I’m a lucky developer.
Not because I tend to be able to escape from dangerous situations mostly intact (though that does seem to be a running theme) but because I have the good fortune to work for a company that actually supports the professional development of its employees.
I don’t mean the typical line of “yeah we support you, we totally have a training budget, but good luck getting even a token amount of money to buy Pluralsight to watch courses on your own time” that you usually get. I mean the good sort of support.
The only sort of support that matters.
Time Is Decidedly Not On My Side
When it comes to extending my technical capabilities, the last thing that I’m worried about is spending money. There are a endless ways to improve yourself in your chosen field without spending a cent thanks to the wonders of the internet, and even if I did have to part with some cash in order to get better at what I do, I would be crazy not to. Every skill I gain, every piece of experience I gather, improves my ability to solve problems and makes me a more valuable asset to whichever company I choose to associate with. More often than not, that means more money, so every cent expended in the pursuit of improvement is essentially an investment in my (and my families) future.
So money is not really an issue.
Time on the other hand is definitely an issue.
My day job takes up around a third of the average day, including some travelling. Combine that with some additional work that I do for a different company plus the requirement to sleep, eat and exercise (to stay healthy) and my weekdays are pretty much spoken for. Weekends are taken up by a mixture of gardening (which I tell myself is a form of relaxation, but is really just another way to indulge my desire to solve problems), spending time with my family and actual downtime to prevent me from going insane and murdering everyone in a whirlwind of viscera.
That doesn’t leave a lot of time left to dedicate to self-improvement, at least not within sacrificing something else (which, lets be honest, is probably going to be sleep).

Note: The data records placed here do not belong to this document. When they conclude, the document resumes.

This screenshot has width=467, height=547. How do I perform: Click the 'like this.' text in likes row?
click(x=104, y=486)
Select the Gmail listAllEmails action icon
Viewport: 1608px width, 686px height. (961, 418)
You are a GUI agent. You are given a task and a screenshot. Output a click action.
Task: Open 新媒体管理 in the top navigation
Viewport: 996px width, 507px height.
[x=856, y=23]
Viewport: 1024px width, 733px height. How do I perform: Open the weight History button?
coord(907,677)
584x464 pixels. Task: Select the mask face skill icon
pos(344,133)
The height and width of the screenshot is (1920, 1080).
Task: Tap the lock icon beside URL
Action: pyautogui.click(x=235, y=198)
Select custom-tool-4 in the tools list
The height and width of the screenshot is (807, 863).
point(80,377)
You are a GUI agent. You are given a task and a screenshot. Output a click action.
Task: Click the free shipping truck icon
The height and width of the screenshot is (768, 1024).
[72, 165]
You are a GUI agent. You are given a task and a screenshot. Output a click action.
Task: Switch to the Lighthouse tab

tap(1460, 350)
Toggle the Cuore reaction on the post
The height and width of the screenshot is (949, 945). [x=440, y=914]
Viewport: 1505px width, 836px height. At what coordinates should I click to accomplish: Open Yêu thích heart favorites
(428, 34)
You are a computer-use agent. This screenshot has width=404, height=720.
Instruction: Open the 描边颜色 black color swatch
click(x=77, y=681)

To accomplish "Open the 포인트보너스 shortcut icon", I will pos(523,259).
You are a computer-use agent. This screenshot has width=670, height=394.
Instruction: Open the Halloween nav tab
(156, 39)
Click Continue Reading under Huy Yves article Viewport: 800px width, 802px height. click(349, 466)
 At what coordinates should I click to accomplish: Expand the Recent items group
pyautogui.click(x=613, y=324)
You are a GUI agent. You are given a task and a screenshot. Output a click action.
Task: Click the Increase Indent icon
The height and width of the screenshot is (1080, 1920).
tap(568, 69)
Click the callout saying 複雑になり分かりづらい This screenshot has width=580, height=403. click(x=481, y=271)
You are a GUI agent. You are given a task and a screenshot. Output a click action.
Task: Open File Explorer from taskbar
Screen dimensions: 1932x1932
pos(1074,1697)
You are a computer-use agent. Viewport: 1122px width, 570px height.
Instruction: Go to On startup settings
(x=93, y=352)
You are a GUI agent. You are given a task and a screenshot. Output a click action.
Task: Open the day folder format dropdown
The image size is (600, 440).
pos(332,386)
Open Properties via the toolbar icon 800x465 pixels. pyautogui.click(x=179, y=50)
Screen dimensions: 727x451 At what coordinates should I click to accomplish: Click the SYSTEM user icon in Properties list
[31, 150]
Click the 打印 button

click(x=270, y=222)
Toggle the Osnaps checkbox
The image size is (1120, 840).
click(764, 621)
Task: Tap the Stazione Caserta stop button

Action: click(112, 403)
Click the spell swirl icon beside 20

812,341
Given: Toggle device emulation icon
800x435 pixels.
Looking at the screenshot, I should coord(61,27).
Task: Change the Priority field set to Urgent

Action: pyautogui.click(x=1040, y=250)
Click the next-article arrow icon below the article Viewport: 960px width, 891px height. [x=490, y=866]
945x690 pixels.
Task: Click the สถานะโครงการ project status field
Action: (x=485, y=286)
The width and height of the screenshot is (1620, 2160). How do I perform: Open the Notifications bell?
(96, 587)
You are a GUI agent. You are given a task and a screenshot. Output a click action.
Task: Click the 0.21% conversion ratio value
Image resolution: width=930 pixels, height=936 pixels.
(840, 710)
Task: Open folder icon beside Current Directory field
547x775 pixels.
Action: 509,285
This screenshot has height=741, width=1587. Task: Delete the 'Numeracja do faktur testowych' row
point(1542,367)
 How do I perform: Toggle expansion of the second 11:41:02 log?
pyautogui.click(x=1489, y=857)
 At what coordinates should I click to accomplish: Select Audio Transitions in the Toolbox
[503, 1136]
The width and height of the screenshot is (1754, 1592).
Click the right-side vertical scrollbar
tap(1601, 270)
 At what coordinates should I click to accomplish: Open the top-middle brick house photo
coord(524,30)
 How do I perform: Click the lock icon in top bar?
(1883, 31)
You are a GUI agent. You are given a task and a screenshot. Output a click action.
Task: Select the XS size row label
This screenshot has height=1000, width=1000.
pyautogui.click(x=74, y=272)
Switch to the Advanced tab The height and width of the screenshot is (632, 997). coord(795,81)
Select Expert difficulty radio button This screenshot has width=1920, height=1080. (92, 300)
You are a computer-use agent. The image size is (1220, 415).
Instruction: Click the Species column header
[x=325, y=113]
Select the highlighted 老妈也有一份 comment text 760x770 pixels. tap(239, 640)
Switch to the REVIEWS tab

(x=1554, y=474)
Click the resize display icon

I try to do what I can when I can, like reading blog posts and books, watching courses and writing posts like this (especially while travelling on the train to and from work), but it’s becoming less and less likely that I can grab a dedicated chink of time to really dig into something new with the aim of understanding how and why it works, to know how best to apply it to any problems that it might fit.
Having a dedicated piece of time gifted to me is therefore a massive boon.
Keeping Employees Through Mutually Beneficial Arrangements
We have a pretty simple agreement where I work.
Friday afternoon is for professional development. Not quite the legendary 20% time allegedly offered by Google, but its a massive improvement over most other places that I know of.
Our professional development is structured, in the sense that we talk amongst ourselves and set goals and deadlines, but it doesn’t generally involve anyone outside the team. No-one approves what we work on, though they do appreciate being informed, which we do in a number of different ways (one-on-one management catchups, internally visible wiki, etc). There is financial support as well (reimbursement for courses or subscriptions and whatnot), which is nice, but not super critical for reasons I’ve already outlined above.
So far we’ve aimed for a variety of things, from formal certifications (AWS Certifications are pretty popular right now) through to prototypes of potential new products and tools all the way to just using that time to fix something that’s been bugging you for ages. Not all “projects” end in something useful, but it’s really about the journey rather than the destination, because even an incomplete tool built using a new technology has educational value.
As a general rule, as long as you’re extending yourself, and you’ve set a measurable goal of some sort, you’re basically good to go.
Making time for professional development can be hard, even if you recognise that it is one of the most value rich activities that you could engage in.
It can be very useful to find a company (or cajole your current organisation) into supporting you in this respect, especially by providing some dedicated time to engage in educational activities. I recommend against using any time provided in this way to just watch videos or read blogs/books, and to instead use it to construct something outside of your usual purview. That’s probably just the way I learn though, so take that advice with a grain of salt.
Giving up time that could be used to accomplish business priorities can be a hard sell for some companies, but as far as I can see, its a win-win situation. Anecdotally, Friday afternoons are one of the least productive times anyway, so why not trade that time in for an activity that both makes your employees better at what they do and generates large amounts of goodwill.
Given some time, they might even come up with something amazing.